Now scale that up to what might appear to be the countless billions connected to the web. Now the whole world could be your friend, but also your enemy. You are now a mere speck in a sea of others begging for that same recognition. You post something, and an artificial number goes up to declare your success, but you need it to go higher, reach farther. That same number is also a testament to your failure to matter to literally thousands or millions of people instead of at most a couple hundred you could meet in school and town. You could lose hope, fall into depression that you are worthless, or try ever harder, ever edgier, ever more extreme to try and matter. In addition to your own image, you can also try to put others down, bully them and attempt to decrease their visibility, their reach, so it doesn’t eclipse yours. Just like they’ve been doing to you.

I was too meek to be the bully or the bitch, so my social media experience was trying to go beyond my means and post things that I thought would matter and get seen, while usually being beaten down by those who were not afraid to be assholes about my very existence. And always feeling that I hadn’t reached enough, accomplished enough. That I wasn’t “winning”. Made a whole MySpace page with all the cool widgets just to see a visitor counter(barely) go up. Tried to post my thoughts to a young Facebook and Twitter just to be told I should kill myself, if it reached anyone.

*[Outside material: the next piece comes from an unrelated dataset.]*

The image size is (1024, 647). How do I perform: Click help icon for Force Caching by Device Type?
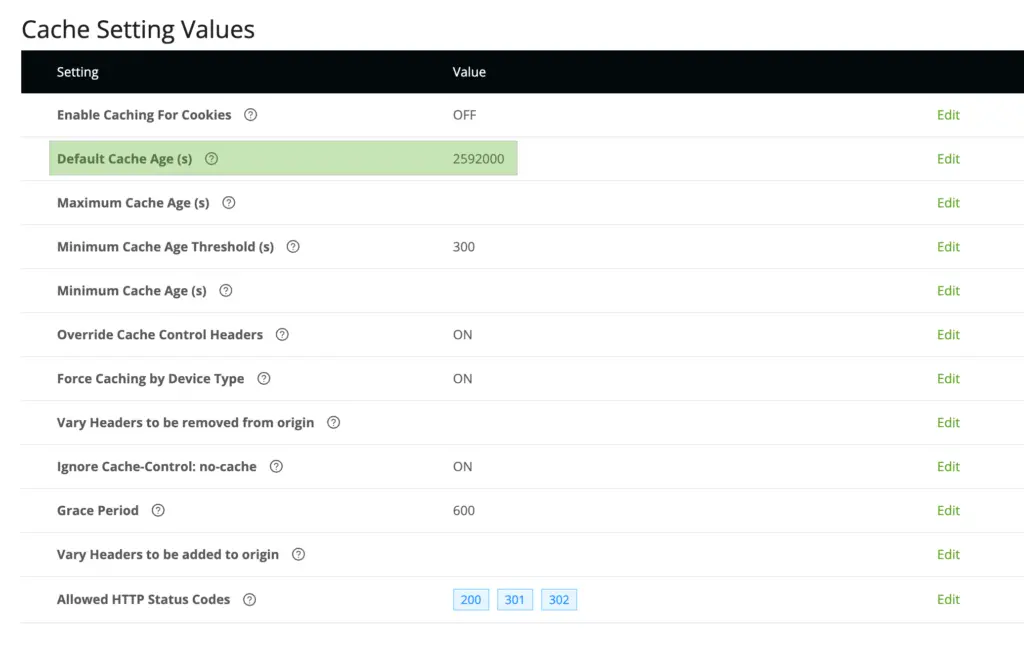coord(264,379)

Kids and teens have enough trouble keeping stable in an environment where they have to work with 50-100 people a day at worst…and now they feel the need to catch the eye of millions. The struggle and burden on their mental state scales with it.

And this is before we start a discussion on today’s prevalence of malicious intent, pedophiles and abusers you can’t just walk away from and ignore, if you even recognize the threat. And before we weigh in on the corporations with their own nefarious exploitation of whatever makes more engagement and therefore money.

I’m older now and I can see this all for what it is and navigate around it to meet my needs without falling for it anymore, I don’t care at my age about the likes or upvotes aside from maintaining enough to get into the communities that set a bar to prevent spam. That’s all I need it for, so there’s an achievable goal now instead of an enduring need for ever more that kids have.

PassingThrough ,

Because “protecting the children” is an easier political fight than trying to save adults from their own freedom, and the internet is not as clearly a threat as guns or drugs. And even guns are hard to restrict…

As an adult you have a right to make bad choices, as well as certain constitutional rights, and unless controlling your rights can be readily accepted as required for the public good(like keeping you from driving a 2 ton murder box without training), it will die politically very, very quickly as government overreach.

And even then there are many who think driver’s licenses are a violation of their freedoms. You think we can control their social media/free speech outlets?

PassingThrough ,

Depending on the channel, they weren’t wrong. And ironically, such channels are probably their favorites too.

Do as I say, not as I do and all that.